The cost to attend is $70 per person with a price increase to $80 after Oct. 2. Table sponsor packages are also available. For more information, please contact candie@graysharbor.org or call (360) 532-7888 to RSVP.

L&I proposes decrease in average workers’ comp rates

TUMWATER — The price of workers’ compensation insurance in Washington would drop for the third year in a row under a proposal by the Washington Department of Labor & Industries (L&I).

Today L&I proposed a 0.8 percent decrease in the average premium employers would pay for the coverage in 2020.

“Workplace injury rates in Washington are declining, and we’ve had great success in recent years helping injured workers heal and return to work,” said L&I Director Joel Sacks. “That’s good for everyone and is helping us keep the price of workers’ compensation insurance down.”

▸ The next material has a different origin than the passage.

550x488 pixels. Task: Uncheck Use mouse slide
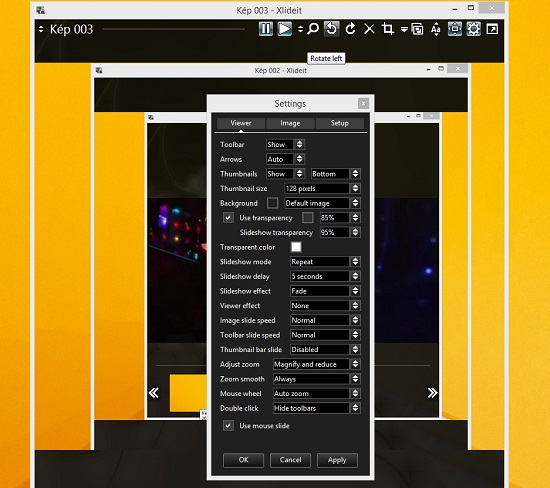[x=228, y=426]
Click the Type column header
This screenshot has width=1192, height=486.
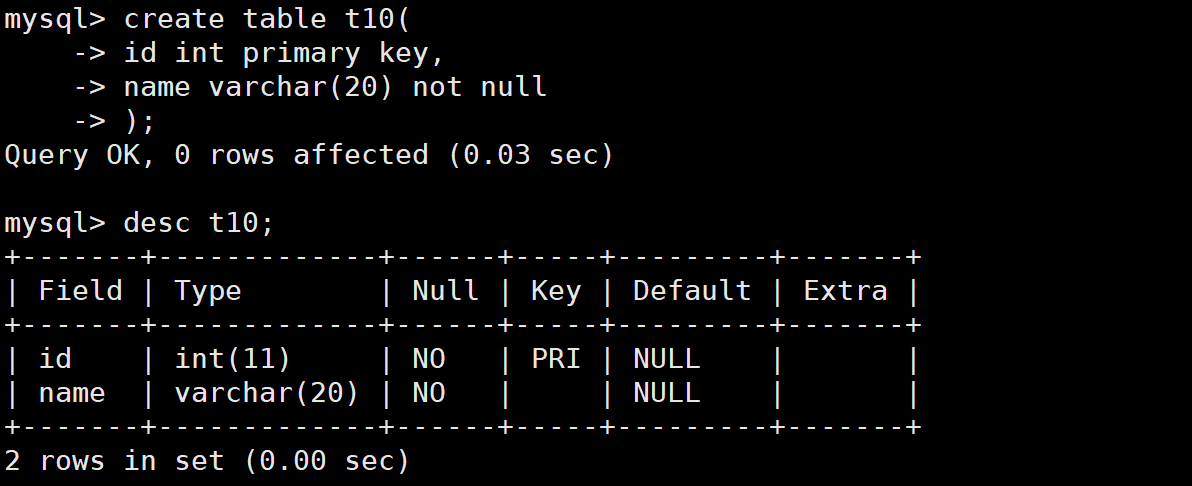(x=208, y=291)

In 2018 the average workers’ compensation premium rate dropped by 2.5 percent. L&I lowered the 2019 rate by another five percent, the largest decline in more than 10 years.

Employers would pay less under 2020 proposal

The proposed decrease would mean Washington employers, as a group, pay a total of $21 million less in premiums.

The price drop would result in employers paying an average of about $15 less a year per employee for workers’ compensation coverage. Employees would see a very small increase in the amount they pay because of a rise in costs related to the supplemental pension fund, due to an increase in the average wage in Washington. The supplemental pension fund supports cost-of-living adjustments for long-term time-loss and pension benefits.

The public will have an opportunity to provide input about the rate proposal before a final decision is made in late November.

More information about the proposal is available at www.Lni.wa.gov/Rates. Final rates will be adopted by early December and go into effect Jan. 1, 2020.